> _Bacaan_
Pemerintah Gaza Dukung Komite Nonpartisan Kelola Gaza Pascaperang

Gencatan senjata Hamas Israel akan memasuki fase kedua.

REUTERS/Hatem Khaled
Warga Palestina berbuka puasa bersama diantara reruntuhan rumah dan bangunan di Rafah, Jalur Gaza selatan, Sabtu (1/3/2025). Pasca gencatan senjata, warga Palestina menjalani bulan suci Ramadhan dengan lebih baik jika dibandingkan tahun sebelumnya. Meski hidup ditengah kondisi kota yang hancur, namun pada Ramadhan tahun ini warga Palestina di Gaza bisa melakukan buka puasa dan ibadah Ramadhan bersama dengan tenang.
Red: Nashih Nashrullah

REPUBLIKA.CO.ID, GAZA- Kantor media pemerintah Gaza pada Kamis (7/3/2025) menegaskan kembali dukungannya atas upaya membentuk komite nonpartisan yang terdiri dari "teknokrat" untuk mengelola Jalur Gaza pascaperang.

"Kami menyambut semua upaya meringankan penderitaan rakyat kami di tengah perang pembantaian yang sedang dilancarkan oleh pendudukan (Israel), termasuk pengaturan untuk mengelola Gaza melalui komite yang dibentuk oleh tokoh dan pakar nasional yang independen," kata Salama Marouf, yang mengepalai kantor yang dikelola Hamas, dalam sebuah pernyataan.

> _Kumpulan Tugas_
- a) Salin kata demi kata bagian bacaan mulai dari "Pemerintah Gaza Dukung" sampai "bersama dengan tenang.".
- b) Menurut bacaan, siapa yang mengepalai kantor media pemerintah Gaza yang dikelola Hamas?
- c) Tuliskan semua nama orang yang disebut dalam bacaan.
Materi berikut tidak diperlukan.

> _Data yang Diberikan_

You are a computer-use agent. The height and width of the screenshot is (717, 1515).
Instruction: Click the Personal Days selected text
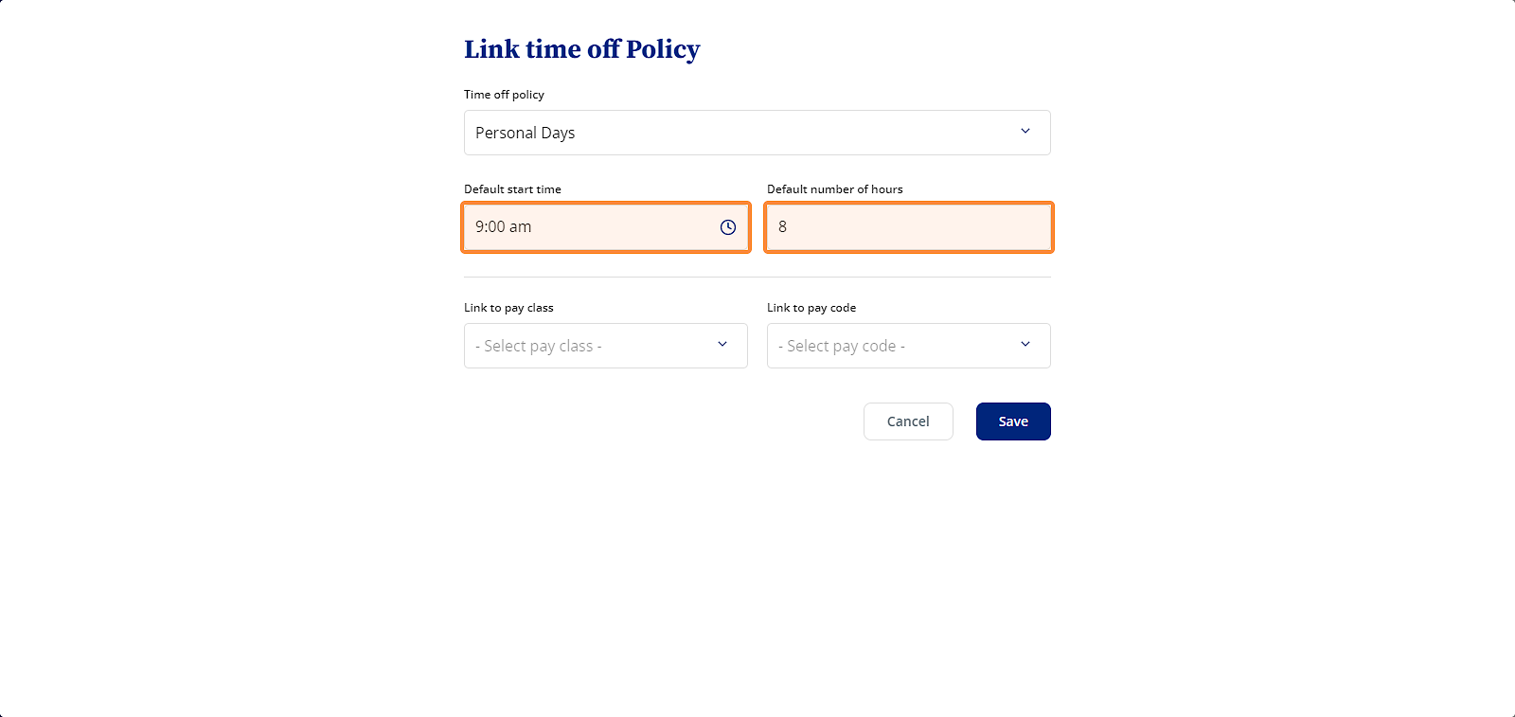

> _Hasil_
- a)
Pemerintah Gaza Dukung Komite Nonpartisan Kelola Gaza Pascaperang

Gencatan senjata Hamas Israel akan memasuki fase kedua.

REUTERS/Hatem Khaled
Warga Palestina berbuka puasa bersama diantara reruntuhan rumah dan bangunan di Rafah, Jalur Gaza selatan, Sabtu (1/3/2025). Pasca gencatan senjata, warga Palestina menjalani bulan suci Ramadhan dengan lebih baik jika dibandingkan tahun sebelumnya. Meski hidup ditengah kondisi kota yang hancur, namun pada Ramadhan tahun ini warga Palestina di Gaza bisa melakukan buka puasa dan ibadah Ramadhan bersama dengan tenang.

- b) Salama Marouf.

- c) Hatem Khaled, Nashih Nashrullah, Salama Marouf